For the entries below, the expected answer is the line with "Instagram (559, 337)", the line with "A VPN for Safari? Try RamzVPN app (365, 124)", and every line between them, exactly as written, and nothing more.

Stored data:
***
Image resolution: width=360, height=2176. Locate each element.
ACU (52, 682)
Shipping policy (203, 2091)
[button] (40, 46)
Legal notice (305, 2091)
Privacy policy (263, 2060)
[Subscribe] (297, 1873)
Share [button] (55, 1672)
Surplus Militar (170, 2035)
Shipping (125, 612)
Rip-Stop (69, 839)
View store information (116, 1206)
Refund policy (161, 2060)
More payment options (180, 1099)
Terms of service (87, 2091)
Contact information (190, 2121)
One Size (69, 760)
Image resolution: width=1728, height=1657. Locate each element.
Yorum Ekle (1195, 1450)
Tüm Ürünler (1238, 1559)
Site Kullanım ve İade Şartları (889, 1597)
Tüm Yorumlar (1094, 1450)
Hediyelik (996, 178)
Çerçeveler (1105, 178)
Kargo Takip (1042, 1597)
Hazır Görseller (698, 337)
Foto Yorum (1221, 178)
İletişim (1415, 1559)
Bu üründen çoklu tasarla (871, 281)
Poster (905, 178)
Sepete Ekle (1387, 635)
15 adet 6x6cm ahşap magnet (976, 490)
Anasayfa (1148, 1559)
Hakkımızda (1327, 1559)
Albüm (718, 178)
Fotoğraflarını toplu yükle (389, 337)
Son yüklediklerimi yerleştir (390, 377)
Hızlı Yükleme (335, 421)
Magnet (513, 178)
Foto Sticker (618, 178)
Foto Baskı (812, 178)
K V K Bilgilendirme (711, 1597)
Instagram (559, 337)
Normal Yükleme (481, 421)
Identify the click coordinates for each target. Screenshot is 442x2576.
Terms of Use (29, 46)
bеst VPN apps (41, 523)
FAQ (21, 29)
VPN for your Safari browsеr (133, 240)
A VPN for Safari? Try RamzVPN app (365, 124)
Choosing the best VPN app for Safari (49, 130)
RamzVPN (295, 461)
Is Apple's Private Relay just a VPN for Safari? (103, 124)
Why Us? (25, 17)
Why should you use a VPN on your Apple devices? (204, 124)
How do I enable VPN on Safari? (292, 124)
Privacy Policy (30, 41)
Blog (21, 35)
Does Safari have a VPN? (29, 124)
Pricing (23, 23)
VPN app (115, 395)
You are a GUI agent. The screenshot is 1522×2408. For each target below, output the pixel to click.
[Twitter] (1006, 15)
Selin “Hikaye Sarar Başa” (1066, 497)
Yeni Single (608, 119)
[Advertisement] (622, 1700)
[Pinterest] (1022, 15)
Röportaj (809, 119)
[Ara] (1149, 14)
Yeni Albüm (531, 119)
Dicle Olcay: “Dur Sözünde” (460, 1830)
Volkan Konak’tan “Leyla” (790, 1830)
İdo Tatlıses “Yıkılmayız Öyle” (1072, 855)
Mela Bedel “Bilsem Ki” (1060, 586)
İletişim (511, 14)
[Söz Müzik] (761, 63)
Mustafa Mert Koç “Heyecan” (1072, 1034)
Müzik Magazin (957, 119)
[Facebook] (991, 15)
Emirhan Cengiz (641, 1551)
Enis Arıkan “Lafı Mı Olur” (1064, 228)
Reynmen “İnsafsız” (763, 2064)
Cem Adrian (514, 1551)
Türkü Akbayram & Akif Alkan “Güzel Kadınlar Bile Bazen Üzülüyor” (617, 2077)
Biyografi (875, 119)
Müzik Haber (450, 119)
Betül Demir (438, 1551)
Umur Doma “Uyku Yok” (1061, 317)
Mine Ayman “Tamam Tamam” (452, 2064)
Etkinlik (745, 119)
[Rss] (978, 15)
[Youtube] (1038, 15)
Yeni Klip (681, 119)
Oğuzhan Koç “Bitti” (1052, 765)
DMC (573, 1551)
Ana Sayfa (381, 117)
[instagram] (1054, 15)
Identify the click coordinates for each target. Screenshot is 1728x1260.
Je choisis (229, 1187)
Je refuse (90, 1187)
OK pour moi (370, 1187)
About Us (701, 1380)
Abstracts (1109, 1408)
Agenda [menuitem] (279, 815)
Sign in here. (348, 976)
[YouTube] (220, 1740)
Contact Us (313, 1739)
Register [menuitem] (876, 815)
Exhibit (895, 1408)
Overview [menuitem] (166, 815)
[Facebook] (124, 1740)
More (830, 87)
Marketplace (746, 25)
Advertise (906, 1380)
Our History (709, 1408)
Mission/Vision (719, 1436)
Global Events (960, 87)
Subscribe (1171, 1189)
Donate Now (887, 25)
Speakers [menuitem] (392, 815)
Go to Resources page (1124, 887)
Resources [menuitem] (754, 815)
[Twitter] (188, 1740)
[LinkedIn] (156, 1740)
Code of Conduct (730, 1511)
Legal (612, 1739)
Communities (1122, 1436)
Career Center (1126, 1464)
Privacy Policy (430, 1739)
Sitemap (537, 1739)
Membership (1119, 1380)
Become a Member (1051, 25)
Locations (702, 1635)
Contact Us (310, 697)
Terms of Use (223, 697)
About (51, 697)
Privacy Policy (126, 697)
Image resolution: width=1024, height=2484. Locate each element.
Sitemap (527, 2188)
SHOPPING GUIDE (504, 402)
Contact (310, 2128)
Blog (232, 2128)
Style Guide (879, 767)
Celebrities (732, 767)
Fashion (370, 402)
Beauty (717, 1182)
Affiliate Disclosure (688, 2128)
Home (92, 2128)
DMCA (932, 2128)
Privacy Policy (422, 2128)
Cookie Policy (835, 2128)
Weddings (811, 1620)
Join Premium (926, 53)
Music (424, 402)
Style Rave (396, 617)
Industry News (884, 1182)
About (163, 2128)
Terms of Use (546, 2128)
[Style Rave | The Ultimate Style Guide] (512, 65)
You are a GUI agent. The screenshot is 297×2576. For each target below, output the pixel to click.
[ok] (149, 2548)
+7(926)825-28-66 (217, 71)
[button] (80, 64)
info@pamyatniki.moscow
***
◆ Solved problem:
Instagram (559, 337)
Normal Yükleme (481, 421)
Identify the click coordinates for each target. Screenshot is 442x2576.
Terms of Use (29, 46)
bеst VPN apps (41, 523)
FAQ (21, 29)
VPN for your Safari browsеr (133, 240)
A VPN for Safari? Try RamzVPN app (365, 124)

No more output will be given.